# ACTIVITY:
The lines to extract run from the first line of the entries through the line that contains "You are a computer-use agent. Image"; reproduce exactly those lines and no others.

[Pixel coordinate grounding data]
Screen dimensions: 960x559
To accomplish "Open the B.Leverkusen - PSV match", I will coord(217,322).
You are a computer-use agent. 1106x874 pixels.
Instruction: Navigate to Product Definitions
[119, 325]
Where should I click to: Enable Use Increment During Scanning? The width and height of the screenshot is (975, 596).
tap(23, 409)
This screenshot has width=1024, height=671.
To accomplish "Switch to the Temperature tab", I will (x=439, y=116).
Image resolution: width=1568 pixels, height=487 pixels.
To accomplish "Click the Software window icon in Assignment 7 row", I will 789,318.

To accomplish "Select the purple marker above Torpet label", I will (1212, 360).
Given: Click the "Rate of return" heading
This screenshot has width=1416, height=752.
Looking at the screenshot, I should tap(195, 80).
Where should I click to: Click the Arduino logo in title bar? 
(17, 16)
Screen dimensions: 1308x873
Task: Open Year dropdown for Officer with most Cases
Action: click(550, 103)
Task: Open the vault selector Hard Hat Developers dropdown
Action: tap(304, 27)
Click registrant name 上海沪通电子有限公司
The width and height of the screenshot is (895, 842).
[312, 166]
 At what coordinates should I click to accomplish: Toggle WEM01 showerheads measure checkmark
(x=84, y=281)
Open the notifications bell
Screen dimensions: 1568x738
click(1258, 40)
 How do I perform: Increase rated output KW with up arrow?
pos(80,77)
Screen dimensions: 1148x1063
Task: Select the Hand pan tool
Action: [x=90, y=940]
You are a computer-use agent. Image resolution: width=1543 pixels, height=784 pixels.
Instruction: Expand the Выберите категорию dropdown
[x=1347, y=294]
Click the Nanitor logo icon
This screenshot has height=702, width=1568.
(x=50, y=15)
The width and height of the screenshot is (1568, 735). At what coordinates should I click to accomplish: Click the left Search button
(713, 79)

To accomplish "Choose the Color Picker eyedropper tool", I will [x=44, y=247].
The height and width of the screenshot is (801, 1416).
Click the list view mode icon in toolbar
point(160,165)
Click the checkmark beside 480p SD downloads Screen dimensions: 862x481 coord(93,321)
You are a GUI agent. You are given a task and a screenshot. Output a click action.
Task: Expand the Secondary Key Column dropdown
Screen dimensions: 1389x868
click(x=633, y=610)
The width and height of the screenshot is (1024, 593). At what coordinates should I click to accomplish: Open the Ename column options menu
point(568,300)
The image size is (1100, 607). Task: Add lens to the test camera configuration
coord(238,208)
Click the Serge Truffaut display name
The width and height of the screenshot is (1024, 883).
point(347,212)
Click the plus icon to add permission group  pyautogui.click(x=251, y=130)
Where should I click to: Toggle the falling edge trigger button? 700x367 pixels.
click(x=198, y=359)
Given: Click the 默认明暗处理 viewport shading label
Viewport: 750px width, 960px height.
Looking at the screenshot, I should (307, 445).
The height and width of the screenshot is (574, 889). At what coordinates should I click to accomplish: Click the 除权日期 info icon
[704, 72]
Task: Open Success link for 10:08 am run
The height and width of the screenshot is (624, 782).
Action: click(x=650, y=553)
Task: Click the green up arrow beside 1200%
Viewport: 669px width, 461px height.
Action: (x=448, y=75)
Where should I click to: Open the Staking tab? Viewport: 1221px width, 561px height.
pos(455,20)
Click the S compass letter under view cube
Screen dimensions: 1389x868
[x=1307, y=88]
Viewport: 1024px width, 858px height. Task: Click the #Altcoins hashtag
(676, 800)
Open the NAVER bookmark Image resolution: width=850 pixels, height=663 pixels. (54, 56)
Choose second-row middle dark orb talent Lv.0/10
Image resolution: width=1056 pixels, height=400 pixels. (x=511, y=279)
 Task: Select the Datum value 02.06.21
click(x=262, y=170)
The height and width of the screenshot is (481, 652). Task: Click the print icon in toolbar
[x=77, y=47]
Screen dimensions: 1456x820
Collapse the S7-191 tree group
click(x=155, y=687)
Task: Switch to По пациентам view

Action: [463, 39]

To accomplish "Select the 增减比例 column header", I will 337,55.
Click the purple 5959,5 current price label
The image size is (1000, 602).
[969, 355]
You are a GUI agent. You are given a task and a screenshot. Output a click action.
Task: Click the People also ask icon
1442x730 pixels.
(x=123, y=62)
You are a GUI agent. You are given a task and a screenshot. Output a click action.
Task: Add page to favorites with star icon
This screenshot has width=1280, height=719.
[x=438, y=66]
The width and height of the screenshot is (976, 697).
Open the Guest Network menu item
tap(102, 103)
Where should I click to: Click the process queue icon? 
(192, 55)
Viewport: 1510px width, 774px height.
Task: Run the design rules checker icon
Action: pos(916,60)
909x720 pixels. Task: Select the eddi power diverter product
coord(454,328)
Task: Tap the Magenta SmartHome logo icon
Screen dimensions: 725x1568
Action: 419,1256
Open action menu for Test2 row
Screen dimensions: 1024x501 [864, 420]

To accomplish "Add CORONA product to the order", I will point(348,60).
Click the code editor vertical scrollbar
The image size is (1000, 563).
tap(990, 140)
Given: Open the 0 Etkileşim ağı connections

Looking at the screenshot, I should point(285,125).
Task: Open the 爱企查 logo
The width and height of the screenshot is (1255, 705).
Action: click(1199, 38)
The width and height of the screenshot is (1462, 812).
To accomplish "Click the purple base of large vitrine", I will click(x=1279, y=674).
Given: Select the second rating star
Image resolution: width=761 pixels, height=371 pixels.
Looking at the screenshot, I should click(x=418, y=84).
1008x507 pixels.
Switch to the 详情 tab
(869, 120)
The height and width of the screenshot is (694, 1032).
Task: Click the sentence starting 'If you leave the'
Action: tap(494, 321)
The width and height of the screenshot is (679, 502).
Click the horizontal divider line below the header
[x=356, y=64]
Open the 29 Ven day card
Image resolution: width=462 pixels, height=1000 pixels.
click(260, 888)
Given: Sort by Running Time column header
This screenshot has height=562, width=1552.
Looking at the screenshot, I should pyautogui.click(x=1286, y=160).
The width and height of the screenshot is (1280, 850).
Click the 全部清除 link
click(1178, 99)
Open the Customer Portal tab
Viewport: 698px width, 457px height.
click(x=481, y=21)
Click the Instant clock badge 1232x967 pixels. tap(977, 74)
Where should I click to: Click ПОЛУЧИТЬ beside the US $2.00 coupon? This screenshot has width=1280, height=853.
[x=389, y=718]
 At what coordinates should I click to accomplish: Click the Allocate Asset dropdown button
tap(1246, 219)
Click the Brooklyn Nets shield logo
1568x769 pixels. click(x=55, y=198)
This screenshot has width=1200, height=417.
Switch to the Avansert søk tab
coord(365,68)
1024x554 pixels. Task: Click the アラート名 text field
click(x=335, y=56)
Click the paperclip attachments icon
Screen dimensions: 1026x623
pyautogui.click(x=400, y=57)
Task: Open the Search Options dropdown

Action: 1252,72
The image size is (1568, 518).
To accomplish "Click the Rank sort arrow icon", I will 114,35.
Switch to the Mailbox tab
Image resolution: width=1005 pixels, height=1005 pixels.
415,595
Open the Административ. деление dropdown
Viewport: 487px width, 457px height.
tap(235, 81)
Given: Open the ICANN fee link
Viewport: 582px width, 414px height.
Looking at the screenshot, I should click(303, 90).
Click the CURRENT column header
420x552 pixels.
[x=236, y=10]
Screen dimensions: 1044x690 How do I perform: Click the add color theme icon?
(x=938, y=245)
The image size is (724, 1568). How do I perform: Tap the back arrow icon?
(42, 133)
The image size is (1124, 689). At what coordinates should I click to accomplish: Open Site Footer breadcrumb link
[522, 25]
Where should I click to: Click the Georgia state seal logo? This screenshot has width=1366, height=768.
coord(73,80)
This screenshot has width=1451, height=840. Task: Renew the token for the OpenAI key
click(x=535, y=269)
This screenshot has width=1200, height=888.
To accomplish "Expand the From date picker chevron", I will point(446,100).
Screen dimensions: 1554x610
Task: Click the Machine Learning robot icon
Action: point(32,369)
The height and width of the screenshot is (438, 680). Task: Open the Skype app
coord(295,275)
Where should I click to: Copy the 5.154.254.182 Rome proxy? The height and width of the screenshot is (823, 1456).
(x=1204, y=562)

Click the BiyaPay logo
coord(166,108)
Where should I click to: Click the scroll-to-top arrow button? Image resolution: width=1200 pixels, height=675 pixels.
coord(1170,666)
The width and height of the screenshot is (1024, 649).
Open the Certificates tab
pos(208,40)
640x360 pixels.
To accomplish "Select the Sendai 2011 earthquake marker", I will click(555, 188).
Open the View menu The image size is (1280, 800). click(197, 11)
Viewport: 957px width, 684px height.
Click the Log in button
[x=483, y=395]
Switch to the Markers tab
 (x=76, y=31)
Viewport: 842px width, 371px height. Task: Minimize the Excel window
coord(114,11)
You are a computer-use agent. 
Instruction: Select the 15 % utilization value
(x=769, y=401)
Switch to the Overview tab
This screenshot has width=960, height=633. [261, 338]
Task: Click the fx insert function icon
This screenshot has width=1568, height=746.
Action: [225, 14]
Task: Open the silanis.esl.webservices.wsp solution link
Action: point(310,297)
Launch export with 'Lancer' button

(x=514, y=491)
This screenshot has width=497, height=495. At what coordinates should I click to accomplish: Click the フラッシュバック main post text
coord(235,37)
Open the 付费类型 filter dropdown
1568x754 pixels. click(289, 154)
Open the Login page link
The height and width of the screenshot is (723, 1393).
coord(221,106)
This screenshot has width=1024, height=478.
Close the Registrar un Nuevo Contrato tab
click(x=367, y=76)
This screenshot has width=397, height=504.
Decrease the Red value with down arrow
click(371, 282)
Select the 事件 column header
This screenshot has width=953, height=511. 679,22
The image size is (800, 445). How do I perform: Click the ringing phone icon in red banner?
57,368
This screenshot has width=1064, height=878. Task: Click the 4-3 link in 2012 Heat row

# ANSWER:
Screen dimensions: 960x559
To accomplish "Open the B.Leverkusen - PSV match", I will coord(217,322).
You are a computer-use agent. 1106x874 pixels.
Instruction: Navigate to Product Definitions
[119, 325]
Where should I click to: Enable Use Increment During Scanning? The width and height of the screenshot is (975, 596).
tap(23, 409)
This screenshot has width=1024, height=671.
To accomplish "Switch to the Temperature tab", I will (x=439, y=116).
Image resolution: width=1568 pixels, height=487 pixels.
To accomplish "Click the Software window icon in Assignment 7 row", I will 789,318.

To accomplish "Select the purple marker above Torpet label", I will (1212, 360).
Given: Click the "Rate of return" heading
This screenshot has width=1416, height=752.
Looking at the screenshot, I should tap(195, 80).
Where should I click to: Click the Arduino logo in title bar? 
(17, 16)
Screen dimensions: 1308x873
Task: Open Year dropdown for Officer with most Cases
Action: click(550, 103)
Task: Open the vault selector Hard Hat Developers dropdown
Action: tap(304, 27)
Click registrant name 上海沪通电子有限公司
The width and height of the screenshot is (895, 842).
[312, 166]
 At what coordinates should I click to accomplish: Toggle WEM01 showerheads measure checkmark
(x=84, y=281)
Open the notifications bell
Screen dimensions: 1568x738
click(1258, 40)
 How do I perform: Increase rated output KW with up arrow?
pos(80,77)
Screen dimensions: 1148x1063
Task: Select the Hand pan tool
Action: [x=90, y=940]
You are a computer-use agent. Image resolution: width=1543 pixels, height=784 pixels.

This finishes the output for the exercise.